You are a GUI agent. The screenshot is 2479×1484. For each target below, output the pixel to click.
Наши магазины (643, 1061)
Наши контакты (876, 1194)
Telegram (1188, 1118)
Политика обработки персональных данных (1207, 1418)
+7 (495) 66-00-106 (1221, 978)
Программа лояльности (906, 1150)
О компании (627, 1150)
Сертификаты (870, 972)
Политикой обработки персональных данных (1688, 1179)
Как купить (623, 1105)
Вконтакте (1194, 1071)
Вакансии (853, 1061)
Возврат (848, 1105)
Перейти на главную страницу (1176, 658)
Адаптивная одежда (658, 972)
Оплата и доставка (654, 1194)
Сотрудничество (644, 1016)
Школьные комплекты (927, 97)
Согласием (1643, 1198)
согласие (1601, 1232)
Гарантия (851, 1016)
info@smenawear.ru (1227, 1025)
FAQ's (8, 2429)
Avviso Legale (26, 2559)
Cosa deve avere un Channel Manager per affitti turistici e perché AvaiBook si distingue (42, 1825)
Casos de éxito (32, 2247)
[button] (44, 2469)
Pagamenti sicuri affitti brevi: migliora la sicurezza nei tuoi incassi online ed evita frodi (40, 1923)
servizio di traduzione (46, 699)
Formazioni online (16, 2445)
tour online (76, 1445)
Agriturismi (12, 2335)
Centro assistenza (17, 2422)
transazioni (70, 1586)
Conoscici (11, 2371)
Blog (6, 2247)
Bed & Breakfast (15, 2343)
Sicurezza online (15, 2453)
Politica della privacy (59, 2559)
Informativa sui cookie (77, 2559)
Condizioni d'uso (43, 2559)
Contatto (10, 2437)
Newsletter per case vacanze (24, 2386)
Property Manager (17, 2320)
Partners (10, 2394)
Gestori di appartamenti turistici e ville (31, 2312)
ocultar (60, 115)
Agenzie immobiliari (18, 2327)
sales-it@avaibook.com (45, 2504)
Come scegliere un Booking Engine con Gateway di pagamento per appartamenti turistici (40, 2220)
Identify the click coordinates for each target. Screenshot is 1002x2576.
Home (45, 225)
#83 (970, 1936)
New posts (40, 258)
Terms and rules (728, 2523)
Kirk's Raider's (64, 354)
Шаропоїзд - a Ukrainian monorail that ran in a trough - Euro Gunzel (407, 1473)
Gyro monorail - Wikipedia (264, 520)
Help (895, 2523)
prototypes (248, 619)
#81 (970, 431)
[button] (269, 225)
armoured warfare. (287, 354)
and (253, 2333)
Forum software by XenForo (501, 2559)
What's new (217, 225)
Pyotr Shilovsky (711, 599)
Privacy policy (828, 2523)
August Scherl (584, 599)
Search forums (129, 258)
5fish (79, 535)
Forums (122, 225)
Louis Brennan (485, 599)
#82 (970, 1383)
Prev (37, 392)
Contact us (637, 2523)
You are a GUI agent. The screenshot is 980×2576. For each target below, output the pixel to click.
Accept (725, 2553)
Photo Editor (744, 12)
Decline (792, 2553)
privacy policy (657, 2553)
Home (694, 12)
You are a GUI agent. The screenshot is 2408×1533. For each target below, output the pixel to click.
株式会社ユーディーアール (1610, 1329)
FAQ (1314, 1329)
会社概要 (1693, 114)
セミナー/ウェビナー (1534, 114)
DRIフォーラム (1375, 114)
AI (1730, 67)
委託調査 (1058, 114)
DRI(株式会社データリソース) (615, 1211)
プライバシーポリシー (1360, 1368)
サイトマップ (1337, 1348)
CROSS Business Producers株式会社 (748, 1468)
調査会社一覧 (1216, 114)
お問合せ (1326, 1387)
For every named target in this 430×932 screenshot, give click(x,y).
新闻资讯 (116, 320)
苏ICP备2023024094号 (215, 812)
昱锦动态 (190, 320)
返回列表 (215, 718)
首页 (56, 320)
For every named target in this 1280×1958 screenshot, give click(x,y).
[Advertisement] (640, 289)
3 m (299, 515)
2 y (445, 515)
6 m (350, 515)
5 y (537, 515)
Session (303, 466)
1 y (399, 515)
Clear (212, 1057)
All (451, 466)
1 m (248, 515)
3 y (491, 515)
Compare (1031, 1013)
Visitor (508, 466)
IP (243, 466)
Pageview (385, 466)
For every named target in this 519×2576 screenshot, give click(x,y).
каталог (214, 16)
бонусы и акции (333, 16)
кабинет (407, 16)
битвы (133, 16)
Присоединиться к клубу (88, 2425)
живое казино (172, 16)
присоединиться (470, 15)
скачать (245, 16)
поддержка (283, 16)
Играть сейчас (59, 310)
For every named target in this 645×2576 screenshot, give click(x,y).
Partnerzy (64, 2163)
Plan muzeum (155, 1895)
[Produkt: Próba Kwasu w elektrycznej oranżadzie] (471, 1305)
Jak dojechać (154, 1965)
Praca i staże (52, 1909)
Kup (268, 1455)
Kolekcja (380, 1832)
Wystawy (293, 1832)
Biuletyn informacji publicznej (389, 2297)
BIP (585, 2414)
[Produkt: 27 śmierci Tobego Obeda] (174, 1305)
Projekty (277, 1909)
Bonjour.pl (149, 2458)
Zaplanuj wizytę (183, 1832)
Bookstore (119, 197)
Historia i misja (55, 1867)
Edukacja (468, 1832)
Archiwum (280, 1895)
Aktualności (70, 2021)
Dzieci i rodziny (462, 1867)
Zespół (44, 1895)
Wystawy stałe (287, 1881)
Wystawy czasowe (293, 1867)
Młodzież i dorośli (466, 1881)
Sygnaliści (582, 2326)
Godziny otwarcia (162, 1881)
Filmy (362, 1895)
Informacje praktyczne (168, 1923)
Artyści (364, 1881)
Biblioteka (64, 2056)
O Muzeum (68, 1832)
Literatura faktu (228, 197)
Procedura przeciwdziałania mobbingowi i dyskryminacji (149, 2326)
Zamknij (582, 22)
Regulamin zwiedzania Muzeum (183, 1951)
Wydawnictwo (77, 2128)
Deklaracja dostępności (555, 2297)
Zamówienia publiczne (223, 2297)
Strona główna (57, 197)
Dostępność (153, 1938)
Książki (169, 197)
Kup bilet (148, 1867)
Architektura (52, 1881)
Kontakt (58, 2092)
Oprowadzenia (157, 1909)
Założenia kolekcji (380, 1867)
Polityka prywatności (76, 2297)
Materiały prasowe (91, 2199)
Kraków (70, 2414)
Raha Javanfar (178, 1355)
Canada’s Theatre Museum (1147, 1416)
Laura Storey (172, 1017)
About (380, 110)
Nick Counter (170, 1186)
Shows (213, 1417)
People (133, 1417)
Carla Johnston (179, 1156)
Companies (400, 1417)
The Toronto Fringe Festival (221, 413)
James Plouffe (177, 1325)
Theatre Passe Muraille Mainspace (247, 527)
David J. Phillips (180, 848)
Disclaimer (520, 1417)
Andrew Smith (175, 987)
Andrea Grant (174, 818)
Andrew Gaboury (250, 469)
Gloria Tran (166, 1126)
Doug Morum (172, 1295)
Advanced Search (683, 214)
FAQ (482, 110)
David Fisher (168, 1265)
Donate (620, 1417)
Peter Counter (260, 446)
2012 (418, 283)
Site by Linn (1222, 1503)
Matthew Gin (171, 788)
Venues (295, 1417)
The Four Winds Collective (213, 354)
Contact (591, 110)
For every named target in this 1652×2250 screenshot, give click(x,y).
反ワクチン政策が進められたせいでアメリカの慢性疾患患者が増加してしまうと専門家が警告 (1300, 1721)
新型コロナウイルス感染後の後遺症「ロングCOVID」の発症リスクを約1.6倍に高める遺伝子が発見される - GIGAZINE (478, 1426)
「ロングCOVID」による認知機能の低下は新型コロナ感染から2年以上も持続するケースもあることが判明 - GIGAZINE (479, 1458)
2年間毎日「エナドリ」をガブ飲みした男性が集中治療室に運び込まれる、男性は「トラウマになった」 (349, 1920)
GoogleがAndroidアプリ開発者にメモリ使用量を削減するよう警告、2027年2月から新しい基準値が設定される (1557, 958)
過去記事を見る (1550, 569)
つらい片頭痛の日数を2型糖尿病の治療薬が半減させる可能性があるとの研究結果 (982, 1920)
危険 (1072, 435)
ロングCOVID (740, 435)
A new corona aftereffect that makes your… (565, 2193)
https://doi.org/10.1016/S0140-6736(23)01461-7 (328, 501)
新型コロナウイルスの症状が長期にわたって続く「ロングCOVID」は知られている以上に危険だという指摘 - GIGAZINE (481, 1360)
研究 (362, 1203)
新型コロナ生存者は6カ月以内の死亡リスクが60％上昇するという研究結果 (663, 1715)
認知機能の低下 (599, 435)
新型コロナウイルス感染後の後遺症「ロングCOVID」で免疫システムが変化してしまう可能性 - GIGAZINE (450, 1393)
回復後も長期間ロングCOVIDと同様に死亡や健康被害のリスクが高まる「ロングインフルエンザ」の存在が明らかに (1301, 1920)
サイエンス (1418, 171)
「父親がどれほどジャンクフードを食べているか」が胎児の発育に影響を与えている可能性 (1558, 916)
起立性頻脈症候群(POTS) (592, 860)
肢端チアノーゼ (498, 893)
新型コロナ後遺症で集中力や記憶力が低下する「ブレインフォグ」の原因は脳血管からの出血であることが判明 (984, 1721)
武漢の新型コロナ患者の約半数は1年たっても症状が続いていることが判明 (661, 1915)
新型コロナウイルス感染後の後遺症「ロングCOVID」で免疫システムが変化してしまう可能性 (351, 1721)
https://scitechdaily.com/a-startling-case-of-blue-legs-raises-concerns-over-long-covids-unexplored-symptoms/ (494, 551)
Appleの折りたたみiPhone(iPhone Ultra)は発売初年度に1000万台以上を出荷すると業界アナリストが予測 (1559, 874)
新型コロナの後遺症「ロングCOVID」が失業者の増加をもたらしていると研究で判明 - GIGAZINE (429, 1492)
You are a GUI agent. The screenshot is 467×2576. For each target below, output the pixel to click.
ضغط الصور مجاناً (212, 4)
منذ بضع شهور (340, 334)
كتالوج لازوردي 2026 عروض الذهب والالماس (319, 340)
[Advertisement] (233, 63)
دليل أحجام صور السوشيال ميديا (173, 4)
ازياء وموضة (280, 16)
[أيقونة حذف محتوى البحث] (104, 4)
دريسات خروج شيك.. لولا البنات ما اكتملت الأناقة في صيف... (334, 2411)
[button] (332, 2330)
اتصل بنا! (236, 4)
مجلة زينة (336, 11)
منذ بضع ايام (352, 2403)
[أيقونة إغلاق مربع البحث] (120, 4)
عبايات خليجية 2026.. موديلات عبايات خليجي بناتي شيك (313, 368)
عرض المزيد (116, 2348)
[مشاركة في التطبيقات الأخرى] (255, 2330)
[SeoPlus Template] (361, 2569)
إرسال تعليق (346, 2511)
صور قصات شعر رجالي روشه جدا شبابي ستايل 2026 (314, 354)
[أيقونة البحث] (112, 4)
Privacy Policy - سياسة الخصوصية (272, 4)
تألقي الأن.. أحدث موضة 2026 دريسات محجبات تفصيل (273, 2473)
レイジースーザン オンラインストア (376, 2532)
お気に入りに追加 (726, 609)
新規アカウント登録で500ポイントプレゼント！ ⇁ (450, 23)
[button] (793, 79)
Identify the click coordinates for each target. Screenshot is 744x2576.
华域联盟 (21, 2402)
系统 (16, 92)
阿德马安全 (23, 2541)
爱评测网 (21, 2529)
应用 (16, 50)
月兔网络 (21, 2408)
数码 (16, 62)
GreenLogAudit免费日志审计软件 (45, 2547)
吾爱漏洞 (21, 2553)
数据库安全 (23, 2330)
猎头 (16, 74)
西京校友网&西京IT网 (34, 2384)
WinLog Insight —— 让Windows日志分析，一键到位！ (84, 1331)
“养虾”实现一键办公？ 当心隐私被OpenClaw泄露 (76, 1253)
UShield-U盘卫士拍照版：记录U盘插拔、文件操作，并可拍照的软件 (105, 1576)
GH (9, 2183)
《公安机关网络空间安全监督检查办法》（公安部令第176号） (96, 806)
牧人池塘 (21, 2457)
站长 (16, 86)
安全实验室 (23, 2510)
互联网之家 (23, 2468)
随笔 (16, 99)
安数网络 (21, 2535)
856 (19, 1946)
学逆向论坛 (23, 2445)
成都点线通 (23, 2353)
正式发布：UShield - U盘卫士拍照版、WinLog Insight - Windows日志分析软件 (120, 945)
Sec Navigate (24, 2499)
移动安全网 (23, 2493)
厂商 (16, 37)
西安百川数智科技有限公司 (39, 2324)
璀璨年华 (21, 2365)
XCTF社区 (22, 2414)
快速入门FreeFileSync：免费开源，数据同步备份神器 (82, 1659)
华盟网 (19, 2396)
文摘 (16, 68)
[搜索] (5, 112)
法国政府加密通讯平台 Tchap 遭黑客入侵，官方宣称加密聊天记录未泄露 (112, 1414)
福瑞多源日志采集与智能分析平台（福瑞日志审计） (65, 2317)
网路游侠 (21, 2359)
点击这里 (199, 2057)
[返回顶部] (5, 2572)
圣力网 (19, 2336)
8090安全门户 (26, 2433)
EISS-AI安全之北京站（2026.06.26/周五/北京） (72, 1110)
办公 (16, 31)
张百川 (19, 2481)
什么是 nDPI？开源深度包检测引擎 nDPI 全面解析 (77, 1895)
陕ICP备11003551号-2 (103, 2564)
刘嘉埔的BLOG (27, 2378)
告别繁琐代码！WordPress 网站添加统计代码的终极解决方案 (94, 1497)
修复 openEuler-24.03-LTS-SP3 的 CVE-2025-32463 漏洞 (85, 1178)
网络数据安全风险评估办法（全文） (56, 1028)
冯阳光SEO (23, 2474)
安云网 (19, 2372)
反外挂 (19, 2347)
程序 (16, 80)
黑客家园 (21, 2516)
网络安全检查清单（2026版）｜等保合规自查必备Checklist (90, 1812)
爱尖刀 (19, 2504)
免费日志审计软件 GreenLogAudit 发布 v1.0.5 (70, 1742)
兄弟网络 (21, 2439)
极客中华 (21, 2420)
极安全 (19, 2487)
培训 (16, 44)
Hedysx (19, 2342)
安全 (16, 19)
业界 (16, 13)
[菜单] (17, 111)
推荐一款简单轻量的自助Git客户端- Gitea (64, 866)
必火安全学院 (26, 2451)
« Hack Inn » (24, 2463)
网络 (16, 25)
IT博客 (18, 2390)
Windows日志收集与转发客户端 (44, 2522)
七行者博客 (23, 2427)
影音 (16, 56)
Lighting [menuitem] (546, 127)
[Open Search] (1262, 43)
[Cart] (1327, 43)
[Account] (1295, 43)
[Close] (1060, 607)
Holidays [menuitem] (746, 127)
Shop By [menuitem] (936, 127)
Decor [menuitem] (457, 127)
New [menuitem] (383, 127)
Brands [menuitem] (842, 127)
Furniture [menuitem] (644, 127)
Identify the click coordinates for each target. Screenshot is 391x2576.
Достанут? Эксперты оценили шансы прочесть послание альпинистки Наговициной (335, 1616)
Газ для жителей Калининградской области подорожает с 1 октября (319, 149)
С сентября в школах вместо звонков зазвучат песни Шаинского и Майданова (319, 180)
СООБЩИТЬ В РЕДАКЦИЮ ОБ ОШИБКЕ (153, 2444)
******************************
§ **EXERCISE**: Retype only the stretch of lines above starting at the one with "[أيقونة البحث] (112, 4)" and stopping at the one with "文摘 (16, 68)", exactly as written, with both kept.

§ **ANSWER BELOW**:
[أيقونة البحث] (112, 4)
Privacy Policy - سياسة الخصوصية (272, 4)
تألقي الأن.. أحدث موضة 2026 دريسات محجبات تفصيل (273, 2473)
レイジースーザン オンラインストア (376, 2532)
お気に入りに追加 (726, 609)
新規アカウント登録で500ポイントプレゼント！ ⇁ (450, 23)
[button] (793, 79)
Identify the click coordinates for each target. Screenshot is 744x2576.
华域联盟 (21, 2402)
系统 (16, 92)
阿德马安全 (23, 2541)
爱评测网 (21, 2529)
应用 (16, 50)
月兔网络 (21, 2408)
数码 (16, 62)
GreenLogAudit免费日志审计软件 (45, 2547)
吾爱漏洞 (21, 2553)
数据库安全 (23, 2330)
猎头 (16, 74)
西京校友网&西京IT网 (34, 2384)
WinLog Insight —— 让Windows日志分析，一键到位！ (84, 1331)
“养虾”实现一键办公？ 当心隐私被OpenClaw泄露 (76, 1253)
UShield-U盘卫士拍照版：记录U盘插拔、文件操作，并可拍照的软件 (105, 1576)
GH (9, 2183)
《公安机关网络空间安全监督检查办法》（公安部令第176号） (96, 806)
牧人池塘 (21, 2457)
站长 (16, 86)
安全实验室 (23, 2510)
互联网之家 (23, 2468)
随笔 (16, 99)
安数网络 (21, 2535)
856 (19, 1946)
学逆向论坛 (23, 2445)
成都点线通 (23, 2353)
正式发布：UShield - U盘卫士拍照版、WinLog Insight - Windows日志分析软件 (120, 945)
Sec Navigate (24, 2499)
移动安全网 (23, 2493)
厂商 (16, 37)
西安百川数智科技有限公司 (39, 2324)
璀璨年华 (21, 2365)
XCTF社区 (22, 2414)
快速入门FreeFileSync：免费开源，数据同步备份神器 (82, 1659)
华盟网 (19, 2396)
文摘 (16, 68)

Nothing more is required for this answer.